*Trecho*:
◇ ◇ ◇ ◇

Os defensores do projeto também afirmam que a criação da Polícia Penal libera policiais civis e militares do trabalho de custódia e escolta de presos, permitindo que esses agentes atuem na sua função direta, de coibir a criminalidade. Outro benefício seria dar agilidade e reduzir a burocracia em casos de crimes dentro de presídios, permitindo que o policial penal possa investigar o incidente.
Tais argumentos não se sustentam, na visão de Maronna. A mudança do status do agente não irá alterar a lógica da atual política criminal do país e a situação dentro dos presídios, que atualmente são similares a grandes empresas, que têm como sócios a criminalidade e o Estado, avalia o especialista.

◇ ◇ ◇ ◇

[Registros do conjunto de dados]

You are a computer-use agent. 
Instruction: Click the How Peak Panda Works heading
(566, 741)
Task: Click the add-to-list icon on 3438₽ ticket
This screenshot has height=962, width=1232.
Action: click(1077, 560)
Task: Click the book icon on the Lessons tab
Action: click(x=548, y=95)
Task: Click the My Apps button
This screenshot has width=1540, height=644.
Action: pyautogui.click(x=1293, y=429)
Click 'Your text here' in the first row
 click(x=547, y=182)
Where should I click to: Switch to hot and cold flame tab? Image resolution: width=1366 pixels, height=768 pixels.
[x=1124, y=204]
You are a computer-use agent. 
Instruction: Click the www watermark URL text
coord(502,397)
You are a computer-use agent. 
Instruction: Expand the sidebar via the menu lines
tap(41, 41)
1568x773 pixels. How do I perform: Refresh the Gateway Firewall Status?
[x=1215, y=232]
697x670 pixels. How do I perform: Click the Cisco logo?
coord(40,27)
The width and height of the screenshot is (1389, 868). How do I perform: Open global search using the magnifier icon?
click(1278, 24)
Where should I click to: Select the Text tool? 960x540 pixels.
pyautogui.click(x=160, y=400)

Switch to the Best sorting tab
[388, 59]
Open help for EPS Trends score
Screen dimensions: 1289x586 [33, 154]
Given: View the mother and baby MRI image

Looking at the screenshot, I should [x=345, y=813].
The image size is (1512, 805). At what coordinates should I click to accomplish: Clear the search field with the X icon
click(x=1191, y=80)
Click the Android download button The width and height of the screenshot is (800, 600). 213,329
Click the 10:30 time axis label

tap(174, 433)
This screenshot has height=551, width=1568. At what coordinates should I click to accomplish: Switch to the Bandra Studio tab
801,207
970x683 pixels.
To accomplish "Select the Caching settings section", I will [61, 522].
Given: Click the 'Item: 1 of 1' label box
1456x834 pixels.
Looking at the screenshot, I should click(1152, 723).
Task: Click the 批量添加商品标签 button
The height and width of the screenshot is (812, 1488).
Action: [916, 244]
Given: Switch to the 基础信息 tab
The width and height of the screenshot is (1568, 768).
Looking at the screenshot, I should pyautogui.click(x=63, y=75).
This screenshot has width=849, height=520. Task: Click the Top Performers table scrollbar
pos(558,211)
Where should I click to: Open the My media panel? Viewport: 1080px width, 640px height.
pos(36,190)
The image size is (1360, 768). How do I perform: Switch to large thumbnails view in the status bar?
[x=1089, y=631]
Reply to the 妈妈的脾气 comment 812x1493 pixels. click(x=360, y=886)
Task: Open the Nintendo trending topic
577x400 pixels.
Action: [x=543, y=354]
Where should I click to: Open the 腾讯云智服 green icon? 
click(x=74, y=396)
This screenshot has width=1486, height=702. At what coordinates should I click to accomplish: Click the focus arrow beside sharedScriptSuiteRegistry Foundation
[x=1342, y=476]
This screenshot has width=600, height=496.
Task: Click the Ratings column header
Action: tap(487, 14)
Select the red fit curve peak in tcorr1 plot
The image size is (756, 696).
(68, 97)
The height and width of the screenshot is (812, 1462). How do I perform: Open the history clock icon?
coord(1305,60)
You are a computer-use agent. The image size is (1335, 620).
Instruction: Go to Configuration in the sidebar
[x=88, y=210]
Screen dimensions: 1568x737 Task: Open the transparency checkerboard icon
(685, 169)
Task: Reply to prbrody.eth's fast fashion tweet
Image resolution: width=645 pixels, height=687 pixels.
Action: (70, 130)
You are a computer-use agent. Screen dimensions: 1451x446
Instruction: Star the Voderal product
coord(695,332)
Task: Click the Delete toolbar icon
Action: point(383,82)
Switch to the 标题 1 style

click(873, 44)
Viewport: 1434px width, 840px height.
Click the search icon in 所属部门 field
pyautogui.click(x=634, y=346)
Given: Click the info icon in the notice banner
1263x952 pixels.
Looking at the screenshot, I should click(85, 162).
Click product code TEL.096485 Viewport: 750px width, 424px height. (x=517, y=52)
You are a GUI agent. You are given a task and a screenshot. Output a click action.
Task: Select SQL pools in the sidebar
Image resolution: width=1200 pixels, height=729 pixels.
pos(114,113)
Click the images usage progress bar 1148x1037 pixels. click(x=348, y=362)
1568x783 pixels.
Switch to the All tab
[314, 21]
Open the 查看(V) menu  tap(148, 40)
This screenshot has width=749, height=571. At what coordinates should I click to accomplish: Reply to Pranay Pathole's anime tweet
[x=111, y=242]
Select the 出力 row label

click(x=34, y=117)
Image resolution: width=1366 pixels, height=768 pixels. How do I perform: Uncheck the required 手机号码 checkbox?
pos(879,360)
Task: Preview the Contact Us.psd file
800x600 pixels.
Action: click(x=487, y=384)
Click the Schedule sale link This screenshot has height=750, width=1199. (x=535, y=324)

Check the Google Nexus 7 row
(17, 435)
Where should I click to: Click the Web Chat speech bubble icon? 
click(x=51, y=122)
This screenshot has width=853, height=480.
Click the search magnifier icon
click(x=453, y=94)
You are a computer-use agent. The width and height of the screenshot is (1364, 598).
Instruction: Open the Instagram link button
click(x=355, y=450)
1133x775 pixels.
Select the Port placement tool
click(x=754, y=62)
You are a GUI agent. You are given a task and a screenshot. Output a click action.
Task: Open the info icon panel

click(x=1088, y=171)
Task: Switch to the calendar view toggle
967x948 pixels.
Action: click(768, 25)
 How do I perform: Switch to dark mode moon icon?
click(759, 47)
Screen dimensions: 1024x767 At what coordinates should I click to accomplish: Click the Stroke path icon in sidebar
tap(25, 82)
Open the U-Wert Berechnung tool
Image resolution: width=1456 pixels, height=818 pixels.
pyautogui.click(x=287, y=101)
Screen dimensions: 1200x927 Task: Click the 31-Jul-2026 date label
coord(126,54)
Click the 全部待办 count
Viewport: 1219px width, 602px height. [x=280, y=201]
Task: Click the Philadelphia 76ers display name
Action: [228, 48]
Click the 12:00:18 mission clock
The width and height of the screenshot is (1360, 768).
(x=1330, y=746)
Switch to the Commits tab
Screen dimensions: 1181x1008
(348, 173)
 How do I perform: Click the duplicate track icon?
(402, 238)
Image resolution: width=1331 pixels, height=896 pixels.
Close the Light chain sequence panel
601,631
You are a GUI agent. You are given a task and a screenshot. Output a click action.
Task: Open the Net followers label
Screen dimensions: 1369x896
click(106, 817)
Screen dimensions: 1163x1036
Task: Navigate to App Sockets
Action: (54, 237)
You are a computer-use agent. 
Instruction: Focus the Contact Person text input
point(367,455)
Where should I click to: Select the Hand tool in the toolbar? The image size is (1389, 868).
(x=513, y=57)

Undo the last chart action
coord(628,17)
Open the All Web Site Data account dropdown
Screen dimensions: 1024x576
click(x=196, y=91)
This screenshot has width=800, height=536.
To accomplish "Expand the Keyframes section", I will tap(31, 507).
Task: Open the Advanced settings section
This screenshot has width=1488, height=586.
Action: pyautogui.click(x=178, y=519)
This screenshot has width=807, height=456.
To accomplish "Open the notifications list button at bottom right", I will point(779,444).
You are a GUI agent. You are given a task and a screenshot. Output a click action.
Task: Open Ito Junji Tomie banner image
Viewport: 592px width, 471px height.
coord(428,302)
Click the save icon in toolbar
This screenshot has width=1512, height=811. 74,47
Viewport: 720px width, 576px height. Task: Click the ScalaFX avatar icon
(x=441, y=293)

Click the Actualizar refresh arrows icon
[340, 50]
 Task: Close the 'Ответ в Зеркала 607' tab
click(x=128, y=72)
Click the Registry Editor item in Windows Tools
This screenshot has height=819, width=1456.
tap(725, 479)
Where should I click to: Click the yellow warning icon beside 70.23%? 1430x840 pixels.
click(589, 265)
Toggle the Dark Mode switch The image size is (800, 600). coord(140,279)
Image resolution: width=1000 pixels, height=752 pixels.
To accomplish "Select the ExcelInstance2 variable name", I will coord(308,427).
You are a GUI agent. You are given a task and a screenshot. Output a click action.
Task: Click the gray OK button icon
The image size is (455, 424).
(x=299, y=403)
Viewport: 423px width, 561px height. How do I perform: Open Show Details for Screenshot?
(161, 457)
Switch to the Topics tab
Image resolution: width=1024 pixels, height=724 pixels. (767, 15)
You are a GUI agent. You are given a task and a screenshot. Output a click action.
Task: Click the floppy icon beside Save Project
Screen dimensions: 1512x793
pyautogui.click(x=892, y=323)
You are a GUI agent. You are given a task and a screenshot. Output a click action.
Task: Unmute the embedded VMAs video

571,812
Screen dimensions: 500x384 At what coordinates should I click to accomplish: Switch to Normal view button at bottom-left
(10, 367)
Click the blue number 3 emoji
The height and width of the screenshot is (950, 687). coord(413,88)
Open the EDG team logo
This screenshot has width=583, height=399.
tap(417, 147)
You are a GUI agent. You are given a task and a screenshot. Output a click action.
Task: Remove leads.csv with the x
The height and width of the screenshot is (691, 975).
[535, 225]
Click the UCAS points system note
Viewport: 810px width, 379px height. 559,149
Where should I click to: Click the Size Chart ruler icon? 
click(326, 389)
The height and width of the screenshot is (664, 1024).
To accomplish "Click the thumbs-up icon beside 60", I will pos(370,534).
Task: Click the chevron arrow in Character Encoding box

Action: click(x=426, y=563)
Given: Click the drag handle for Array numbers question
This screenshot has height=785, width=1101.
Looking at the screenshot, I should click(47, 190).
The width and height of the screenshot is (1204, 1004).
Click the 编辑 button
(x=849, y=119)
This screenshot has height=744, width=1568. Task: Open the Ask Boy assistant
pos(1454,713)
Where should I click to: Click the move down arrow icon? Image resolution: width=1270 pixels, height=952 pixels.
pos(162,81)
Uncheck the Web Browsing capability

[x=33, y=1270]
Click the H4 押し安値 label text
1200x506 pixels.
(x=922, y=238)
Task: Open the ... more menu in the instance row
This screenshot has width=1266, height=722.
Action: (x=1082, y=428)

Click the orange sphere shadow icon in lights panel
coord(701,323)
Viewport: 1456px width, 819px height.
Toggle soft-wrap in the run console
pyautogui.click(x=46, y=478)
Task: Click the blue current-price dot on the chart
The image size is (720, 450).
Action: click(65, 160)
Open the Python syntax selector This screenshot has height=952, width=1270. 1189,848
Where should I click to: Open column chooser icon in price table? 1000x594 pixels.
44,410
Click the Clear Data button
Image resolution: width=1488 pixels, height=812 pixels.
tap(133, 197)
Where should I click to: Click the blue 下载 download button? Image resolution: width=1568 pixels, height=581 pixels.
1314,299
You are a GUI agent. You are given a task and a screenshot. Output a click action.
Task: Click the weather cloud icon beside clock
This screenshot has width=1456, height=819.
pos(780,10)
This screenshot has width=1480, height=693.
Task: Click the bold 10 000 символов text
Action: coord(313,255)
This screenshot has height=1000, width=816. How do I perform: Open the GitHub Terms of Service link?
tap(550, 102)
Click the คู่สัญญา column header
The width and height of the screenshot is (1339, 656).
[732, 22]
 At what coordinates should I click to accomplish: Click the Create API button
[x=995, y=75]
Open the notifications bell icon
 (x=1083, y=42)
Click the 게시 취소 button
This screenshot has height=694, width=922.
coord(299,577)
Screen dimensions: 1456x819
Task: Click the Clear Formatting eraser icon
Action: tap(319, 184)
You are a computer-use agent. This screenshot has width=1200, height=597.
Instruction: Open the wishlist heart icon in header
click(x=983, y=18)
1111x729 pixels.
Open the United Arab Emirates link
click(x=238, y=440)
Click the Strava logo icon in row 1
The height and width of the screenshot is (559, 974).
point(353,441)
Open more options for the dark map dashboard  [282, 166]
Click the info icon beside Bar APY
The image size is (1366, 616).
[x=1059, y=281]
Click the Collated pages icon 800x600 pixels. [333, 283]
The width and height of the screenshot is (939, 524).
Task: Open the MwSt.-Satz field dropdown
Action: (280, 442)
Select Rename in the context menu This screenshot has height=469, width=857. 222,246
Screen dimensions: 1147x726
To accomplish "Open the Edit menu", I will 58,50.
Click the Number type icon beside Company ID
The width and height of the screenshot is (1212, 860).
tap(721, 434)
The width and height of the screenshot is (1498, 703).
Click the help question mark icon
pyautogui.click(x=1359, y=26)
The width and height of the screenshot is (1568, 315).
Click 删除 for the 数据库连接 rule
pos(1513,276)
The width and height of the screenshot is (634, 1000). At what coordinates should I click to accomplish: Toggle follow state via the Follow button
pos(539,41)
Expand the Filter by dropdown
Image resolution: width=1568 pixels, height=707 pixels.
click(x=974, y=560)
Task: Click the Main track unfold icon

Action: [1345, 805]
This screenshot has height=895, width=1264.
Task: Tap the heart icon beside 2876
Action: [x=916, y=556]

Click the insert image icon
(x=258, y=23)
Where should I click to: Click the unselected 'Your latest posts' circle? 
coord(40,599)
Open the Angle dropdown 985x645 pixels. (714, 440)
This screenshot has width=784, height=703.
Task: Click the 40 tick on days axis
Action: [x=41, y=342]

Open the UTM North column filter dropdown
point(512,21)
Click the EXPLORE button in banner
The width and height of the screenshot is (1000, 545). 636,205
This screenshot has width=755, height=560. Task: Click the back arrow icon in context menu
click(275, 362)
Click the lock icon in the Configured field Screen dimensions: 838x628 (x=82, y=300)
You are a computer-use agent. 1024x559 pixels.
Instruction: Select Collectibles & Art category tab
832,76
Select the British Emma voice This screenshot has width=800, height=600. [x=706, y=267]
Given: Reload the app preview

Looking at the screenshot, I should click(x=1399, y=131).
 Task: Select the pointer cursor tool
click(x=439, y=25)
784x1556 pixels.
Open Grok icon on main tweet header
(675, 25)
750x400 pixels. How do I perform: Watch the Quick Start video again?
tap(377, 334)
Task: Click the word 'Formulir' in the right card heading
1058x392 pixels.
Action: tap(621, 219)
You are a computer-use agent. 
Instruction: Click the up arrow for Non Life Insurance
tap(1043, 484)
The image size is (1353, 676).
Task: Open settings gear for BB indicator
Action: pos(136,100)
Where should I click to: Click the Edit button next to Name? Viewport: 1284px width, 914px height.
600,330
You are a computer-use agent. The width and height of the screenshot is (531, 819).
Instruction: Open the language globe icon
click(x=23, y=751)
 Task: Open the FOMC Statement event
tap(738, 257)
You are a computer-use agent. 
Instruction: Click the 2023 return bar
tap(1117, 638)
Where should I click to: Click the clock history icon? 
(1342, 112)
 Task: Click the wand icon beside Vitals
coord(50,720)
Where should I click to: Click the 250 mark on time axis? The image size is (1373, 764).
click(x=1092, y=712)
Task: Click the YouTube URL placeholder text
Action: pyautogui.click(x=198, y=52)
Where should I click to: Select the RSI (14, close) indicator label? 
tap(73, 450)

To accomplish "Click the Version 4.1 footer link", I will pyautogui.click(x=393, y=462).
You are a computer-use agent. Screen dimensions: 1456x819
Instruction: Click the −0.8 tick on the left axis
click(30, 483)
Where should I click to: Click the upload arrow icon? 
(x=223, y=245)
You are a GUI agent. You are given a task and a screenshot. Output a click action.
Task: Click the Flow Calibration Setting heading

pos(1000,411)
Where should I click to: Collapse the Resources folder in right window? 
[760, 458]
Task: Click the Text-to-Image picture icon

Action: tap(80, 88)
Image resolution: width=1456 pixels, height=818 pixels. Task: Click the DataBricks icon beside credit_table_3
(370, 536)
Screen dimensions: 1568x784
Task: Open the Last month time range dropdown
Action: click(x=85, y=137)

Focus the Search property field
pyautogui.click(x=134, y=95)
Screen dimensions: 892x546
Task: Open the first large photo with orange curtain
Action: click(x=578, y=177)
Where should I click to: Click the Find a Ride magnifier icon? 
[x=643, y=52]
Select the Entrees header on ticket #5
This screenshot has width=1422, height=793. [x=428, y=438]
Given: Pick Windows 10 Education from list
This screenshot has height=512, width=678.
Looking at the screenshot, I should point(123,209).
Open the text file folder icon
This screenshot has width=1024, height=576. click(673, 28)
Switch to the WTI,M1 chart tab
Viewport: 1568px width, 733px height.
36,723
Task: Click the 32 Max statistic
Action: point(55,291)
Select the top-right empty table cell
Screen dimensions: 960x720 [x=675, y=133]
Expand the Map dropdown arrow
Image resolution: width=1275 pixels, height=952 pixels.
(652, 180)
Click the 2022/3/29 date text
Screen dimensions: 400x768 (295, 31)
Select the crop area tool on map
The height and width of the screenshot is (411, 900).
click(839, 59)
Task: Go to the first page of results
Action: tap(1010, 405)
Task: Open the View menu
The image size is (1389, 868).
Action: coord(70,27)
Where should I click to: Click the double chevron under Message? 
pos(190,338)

◇ ◇ ◇ ◇

*Instrução dada*: Resuma em duas frases o trecho sobre a Polícia Penal.

*Resultado do exercício*: Os defensores do projeto afirmam que a criação da Polícia Penal libera policiais civis e militares da custódia e escolta de presos para que atuem contra a criminalidade, além de dar agilidade e reduzir a burocracia na investigação de crimes dentro de presídios. Para Maronna, esses argumentos não se sustentam, pois a mudança de status do agente não alteraria a lógica da política criminal do país nem a situação dos presídios, que ele compara a grandes empresas com a criminalidade e o Estado como sócios.